Elon Musk said that he “will make sure Tesla (TSLA) shareholders benefit from Twitter long-term” after they just lost billions of dollars.
But how is the question?
As we reported earlier this month, Tesla is having its best year ever by almost every financial metric other than its stock price, which is now at a two-year low.
The market is also down during the same period, but Tesla is undoubtedly being affected more heavily by other factors than just the broader downturn in the stock market.
For example, the market was up significantly over the last two days, and yet, Tesla’s stock plunged 10% as CEO Elon Musk made comments on Twitter that offended parts of the population.
Many analysts are linking Tesla’s drop to Musk’s acquisition of Twitter – both due to his financing of the acquisition by selling Tesla stocks and through his use of the platform since the acquisition.
In fact, Tesla is down a stunning 60% since Musk started selling TSLA stocks to acquire Twitter:
Over the last few weeks, many long-time supporters of Musk have started to change their tune and express concerns about the direction Tesla’s CEO is heading.
We reported on Leo KoGuan, a billionaire who is the third-largest Tesla shareholder, having some harsh words about Musk.
Gary Black, another big Tesla investor and long-time Musk supporter, said this yesterday:
Despite many supporters voicing similar concerns, Musk doesn’t address them and instead decides to respond to this comment today:
The CEO didn’t elaborate on how he plans to make that happen.
Considering Tesla lost over $500 billion in value since he moved assets from Tesla to Twitter, it would be quite an achievement to turn that around.
Alright, this might turn into a rant, but I will go for it anyway.
Over the last few years, I feel like Musk turned his own use of Twitter into a sort of echo chamber where he encourages his loyalists to praise him constantly and where he sees people who criticize him as “attacking” him with ulterior motives, often political.
To be fair, that’s sometimes the case, but he let it get to him to a degree that fair criticism has no or very little place in his Twitterverse.
This is a far cry from his use of the platform from years ago where he would actually use it for feedback about Tesla and to promote climate initiatives.

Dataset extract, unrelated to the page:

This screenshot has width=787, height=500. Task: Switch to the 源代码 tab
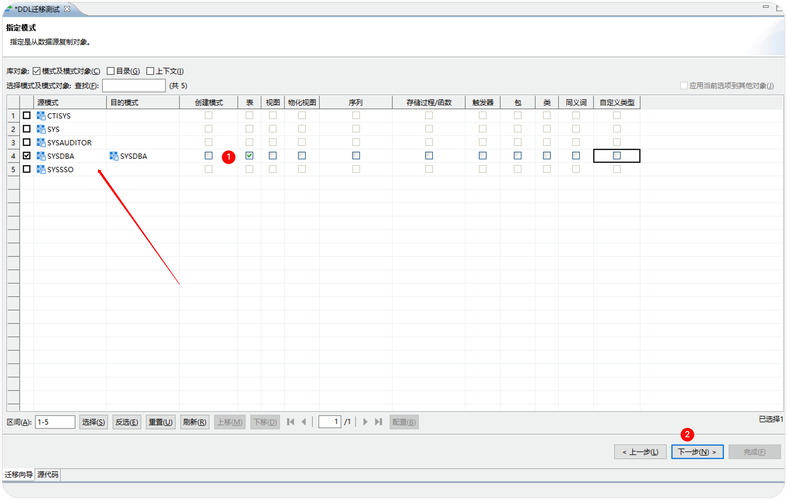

We have a great example here where he hasn’t addressed any of the many Tesla shareholders, most of whom are long-time supporters of his, expressing serious concern about his approach to Twitter and how it is affecting Tesla.
Instead, he decides to respond to Omar Qazi (Wholeblogmars), who is unarguably his biggest sycophant, framing the situation in a positive light.
He says that it is an “unpopular opinion,” and that’s clearly because it is wrong. We just reported yesterday that surveys show the favorable opinion of Tesla has gone down since Musk acquired Twitter, and by any metric possible, including the obvious one being the stock price, the acquisition of Twitter hasn’t “elevated Tesla’s brand reach or marketing” one bit. On the contrary.
And it’s not clear either how that will change as Musk claims.
It has gone so far now that every day I see a new Musk superfan suggesting that Tesla’s board should consider a new CEO. I am talking about people you couldn’t imagine saying anything like that just a few months ago.
I am having a hard time seeing how Musk turns things around here. I know people will get tired of the whole Twitter situation soon enough and things should die down, but the loss of credibility he has suffered so far is going to last a while.
I don’t think it will outweigh the tremendous impact he had on the electric revolution, clean energy, and space exploration, but his handling of the situation will be a stain on his record that will last a long time in my opinion.